=== Records for this exercise ===

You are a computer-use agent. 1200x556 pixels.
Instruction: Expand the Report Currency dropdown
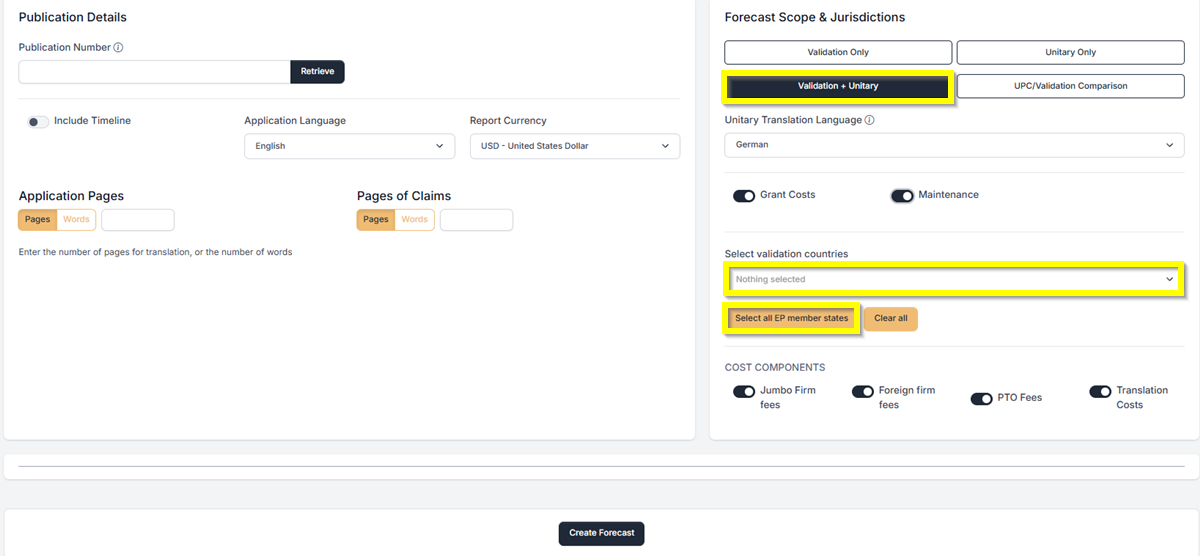click(x=574, y=146)
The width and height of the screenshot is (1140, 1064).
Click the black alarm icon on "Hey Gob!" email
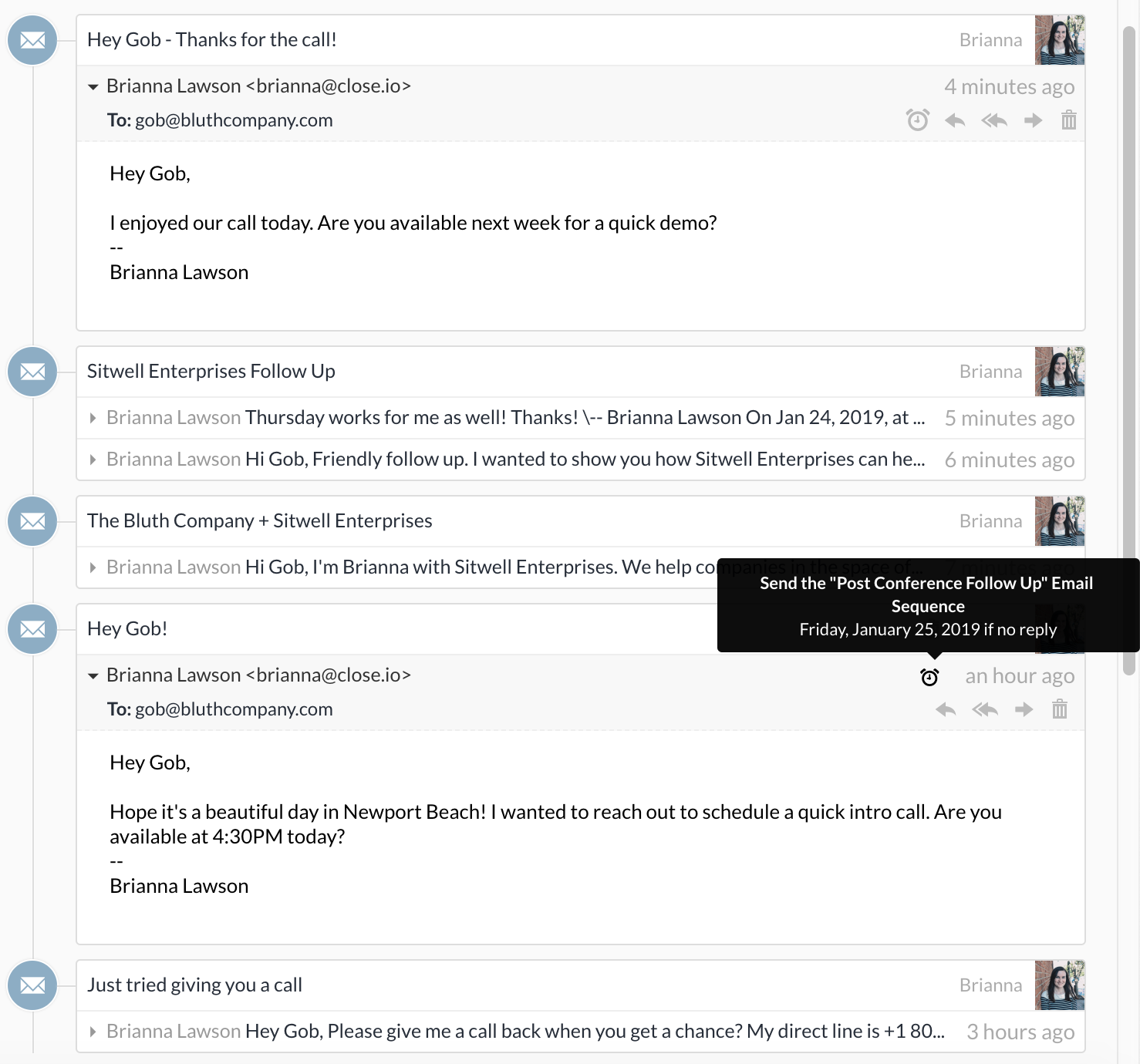click(929, 677)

===

_To do_:
Return the whole of the material above exactly, with no picture carried over.

_Output for this task_:
You are a computer-use agent. 1200x556 pixels.
Instruction: Expand the Report Currency dropdown
click(x=574, y=146)
The width and height of the screenshot is (1140, 1064).
Click the black alarm icon on "Hey Gob!" email
click(929, 677)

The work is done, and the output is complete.